ГЕОРГИЙ ЛОРТКИПАНИДЗЕ - СТАНЦИЯ МОРТУИС
Старик уже совсем близко от кладбища, но сумерки уже сгустились и заходить на кладбище, пожалуй, страшновато. Будь сейчас утро, он зашел бы туда. Ему по душе светлая тишина, нарушаемая лишь редкими всхлипываниями да птичьим гомоном. И он любит читать высеченные мастеровыми на мраморных надгробиях даты, эти даты уравнивают всех на свете - и больших, и малых, - но сейчас, увы, слишком темно, и старик решительно сворачивает к своему дому. Стороннему наблюдателю невдомек, что там его ждет не дождется мальчишка, который слишком мал для того, чтобы погибать в пожаре надвигающейся атомной войны. Но старый человек, и это тоже нелегко заметить со стороны, искренне считает что сделал все возможное, и что, следовательно, совесть у него чиста перед богом и людьми. Странные мысли посещают старика во время его ежевечерних прогулок...

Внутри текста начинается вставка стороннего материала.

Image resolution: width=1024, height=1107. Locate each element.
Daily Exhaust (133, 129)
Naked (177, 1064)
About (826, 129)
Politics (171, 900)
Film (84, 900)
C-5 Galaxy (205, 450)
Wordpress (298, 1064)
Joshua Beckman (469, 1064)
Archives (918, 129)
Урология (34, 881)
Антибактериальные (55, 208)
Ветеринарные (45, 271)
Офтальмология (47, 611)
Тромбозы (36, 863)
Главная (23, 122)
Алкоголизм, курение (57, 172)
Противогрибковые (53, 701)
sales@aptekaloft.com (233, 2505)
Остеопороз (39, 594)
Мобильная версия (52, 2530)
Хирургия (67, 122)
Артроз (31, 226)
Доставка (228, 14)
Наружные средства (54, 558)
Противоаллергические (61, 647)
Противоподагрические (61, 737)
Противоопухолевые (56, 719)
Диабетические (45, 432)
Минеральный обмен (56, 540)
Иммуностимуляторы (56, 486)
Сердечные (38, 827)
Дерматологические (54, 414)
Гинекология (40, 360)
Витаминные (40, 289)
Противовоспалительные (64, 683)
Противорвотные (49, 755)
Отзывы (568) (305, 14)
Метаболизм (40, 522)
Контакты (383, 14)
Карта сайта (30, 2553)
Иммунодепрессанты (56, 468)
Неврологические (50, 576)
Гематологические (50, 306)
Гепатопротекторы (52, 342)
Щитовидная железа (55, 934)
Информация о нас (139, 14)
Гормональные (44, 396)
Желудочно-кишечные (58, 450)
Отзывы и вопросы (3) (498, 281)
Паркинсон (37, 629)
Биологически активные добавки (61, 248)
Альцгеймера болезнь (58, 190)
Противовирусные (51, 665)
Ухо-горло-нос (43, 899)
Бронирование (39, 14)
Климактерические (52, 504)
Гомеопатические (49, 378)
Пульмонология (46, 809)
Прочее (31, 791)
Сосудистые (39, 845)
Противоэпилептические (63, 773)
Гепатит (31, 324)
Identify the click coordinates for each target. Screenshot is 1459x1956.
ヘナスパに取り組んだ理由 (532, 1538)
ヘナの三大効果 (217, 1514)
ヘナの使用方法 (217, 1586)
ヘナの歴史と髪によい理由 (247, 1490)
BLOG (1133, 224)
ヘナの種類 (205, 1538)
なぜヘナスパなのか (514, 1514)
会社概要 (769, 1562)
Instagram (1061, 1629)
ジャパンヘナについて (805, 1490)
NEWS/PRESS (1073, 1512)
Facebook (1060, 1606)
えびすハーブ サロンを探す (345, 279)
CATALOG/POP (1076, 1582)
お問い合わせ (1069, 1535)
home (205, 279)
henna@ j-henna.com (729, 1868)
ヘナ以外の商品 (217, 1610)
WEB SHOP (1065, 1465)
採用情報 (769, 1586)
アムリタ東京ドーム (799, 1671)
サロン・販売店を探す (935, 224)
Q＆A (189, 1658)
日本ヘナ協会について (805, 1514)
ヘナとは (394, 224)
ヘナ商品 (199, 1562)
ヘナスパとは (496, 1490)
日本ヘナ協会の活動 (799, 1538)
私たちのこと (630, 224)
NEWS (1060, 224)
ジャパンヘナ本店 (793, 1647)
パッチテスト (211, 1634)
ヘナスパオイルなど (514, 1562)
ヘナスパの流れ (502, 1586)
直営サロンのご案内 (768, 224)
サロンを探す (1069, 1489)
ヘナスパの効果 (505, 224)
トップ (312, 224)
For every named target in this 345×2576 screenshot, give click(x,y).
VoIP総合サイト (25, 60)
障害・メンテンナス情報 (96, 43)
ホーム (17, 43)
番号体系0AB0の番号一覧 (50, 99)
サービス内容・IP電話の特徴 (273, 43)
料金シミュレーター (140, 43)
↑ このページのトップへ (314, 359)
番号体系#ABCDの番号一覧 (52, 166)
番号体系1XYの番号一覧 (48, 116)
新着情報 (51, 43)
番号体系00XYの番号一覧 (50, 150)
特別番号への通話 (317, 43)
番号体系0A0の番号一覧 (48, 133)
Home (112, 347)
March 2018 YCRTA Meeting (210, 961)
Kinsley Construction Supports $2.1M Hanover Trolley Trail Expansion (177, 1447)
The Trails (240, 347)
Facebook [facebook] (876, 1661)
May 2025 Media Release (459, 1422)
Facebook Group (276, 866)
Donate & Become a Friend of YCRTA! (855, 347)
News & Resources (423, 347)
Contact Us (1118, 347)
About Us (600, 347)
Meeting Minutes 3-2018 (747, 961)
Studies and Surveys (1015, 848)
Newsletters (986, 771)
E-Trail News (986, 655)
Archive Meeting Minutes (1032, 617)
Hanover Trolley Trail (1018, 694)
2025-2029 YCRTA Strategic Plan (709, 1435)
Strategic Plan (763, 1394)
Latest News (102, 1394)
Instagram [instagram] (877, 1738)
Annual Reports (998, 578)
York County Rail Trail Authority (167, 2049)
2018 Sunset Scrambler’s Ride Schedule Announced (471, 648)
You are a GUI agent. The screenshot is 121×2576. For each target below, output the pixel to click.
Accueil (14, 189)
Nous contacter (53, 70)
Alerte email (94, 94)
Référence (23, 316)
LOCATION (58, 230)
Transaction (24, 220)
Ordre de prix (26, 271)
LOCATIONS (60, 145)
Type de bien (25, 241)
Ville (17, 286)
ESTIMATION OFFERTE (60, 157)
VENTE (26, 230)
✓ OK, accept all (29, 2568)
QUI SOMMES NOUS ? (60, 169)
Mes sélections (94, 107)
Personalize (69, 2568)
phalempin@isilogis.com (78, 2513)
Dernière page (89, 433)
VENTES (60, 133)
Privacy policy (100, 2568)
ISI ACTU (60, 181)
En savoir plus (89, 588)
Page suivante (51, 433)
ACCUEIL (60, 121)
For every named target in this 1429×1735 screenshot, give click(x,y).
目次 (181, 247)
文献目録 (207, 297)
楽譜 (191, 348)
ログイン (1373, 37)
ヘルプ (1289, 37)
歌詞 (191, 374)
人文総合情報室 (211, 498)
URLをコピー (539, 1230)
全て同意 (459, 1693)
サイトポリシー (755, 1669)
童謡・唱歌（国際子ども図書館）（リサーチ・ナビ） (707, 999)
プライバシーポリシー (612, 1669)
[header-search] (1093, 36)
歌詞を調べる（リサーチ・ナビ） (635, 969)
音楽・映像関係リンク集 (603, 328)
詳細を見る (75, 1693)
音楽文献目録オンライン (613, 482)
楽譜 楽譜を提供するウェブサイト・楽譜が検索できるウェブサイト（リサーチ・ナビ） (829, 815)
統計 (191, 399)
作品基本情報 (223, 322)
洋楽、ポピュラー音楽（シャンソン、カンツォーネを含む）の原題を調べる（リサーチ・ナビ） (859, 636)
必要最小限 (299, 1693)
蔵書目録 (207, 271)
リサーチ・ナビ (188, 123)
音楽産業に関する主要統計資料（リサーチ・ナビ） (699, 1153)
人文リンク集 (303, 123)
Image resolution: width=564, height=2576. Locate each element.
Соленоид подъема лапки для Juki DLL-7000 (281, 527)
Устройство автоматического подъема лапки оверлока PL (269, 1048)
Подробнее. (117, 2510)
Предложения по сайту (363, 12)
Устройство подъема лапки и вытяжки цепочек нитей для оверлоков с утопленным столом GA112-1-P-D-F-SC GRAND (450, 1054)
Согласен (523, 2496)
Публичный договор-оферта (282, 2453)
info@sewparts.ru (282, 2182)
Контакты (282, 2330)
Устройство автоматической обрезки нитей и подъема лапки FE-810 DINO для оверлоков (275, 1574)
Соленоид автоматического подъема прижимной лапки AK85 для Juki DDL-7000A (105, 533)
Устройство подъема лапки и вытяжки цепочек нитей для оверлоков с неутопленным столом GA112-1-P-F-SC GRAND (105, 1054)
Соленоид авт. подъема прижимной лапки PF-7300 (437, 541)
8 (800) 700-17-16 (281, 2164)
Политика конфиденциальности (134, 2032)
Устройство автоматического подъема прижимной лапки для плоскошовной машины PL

...В последние недели сердце все чаще и чаще напоминает о себе. Чечетка, джига, вальс-бостон, блюз, - и в самое скверное время суток. Вероятно, мое сердце считает себя самым неутомимым солистом на свете. Боюсь, оно ошибается, манкируя мнением своего старого, издерганного жизнью хозяина. Странно, раньше я и не замечал, что оно бьется, разве что иногда в теплую погоду мерзли ноги. Впрочем, я не боюсь смерти. Раньше боялся, - а теперь перестал. Я сделал все, что было в моих силах, определил свою позицию. И своих не пустил по миру, - помогли старые, крепкие как пеньковая веревка, связи. Ведь в Москве оставаться нам никак уже было нельзя. Ну, можно было, конечно, попытаться, но то была бы жизнь в одиночестве, разве к такой мы привыкли, и, кроме того, там нам пришлось бы явственнее испытать на себе истинную цену дружбе лицемерных подлипал, а их столько набралось вокруг меня за последние годы! Будучи дальновиднее и опытнее всех членов моей семьи вместе взятых, я хорошо знал, где нам было бы лучше. К счастью, пеньковая веревка не подвела, да и ИМ удобнее было отправить меня не на каторгу, а в почетную южную ссылку. Что ж, на нечестную игру я не могу пожаловаться: в память о былых заслугах мне предоставили обширную квартиру в сравнительно благоустроенном районе Тбилиси, вблизи от Багебского кладбища - здесь, несмотря на близость к центру, относительно чистый воздух, - и подарили машину, - во всяком случае, пока я жив, отбирать ее у нас не станут. Да и зятек мой внакладе не остался: я пристроил этого симпатичного, но слабого человека на прилично оплачиваемую, но необременительную должность в русскоязычной тбилисской газете. В общем, я действительно сделал все что мог, и мне нечего боятся Станции Мортуис. Только бы не началась война. Жалко внучка. Всех жалко, конечно, - но его особенно. Он такой смышленый и неприспособленный. И потом, что там ни говори, он все-таки мой внук. Других у меня нет.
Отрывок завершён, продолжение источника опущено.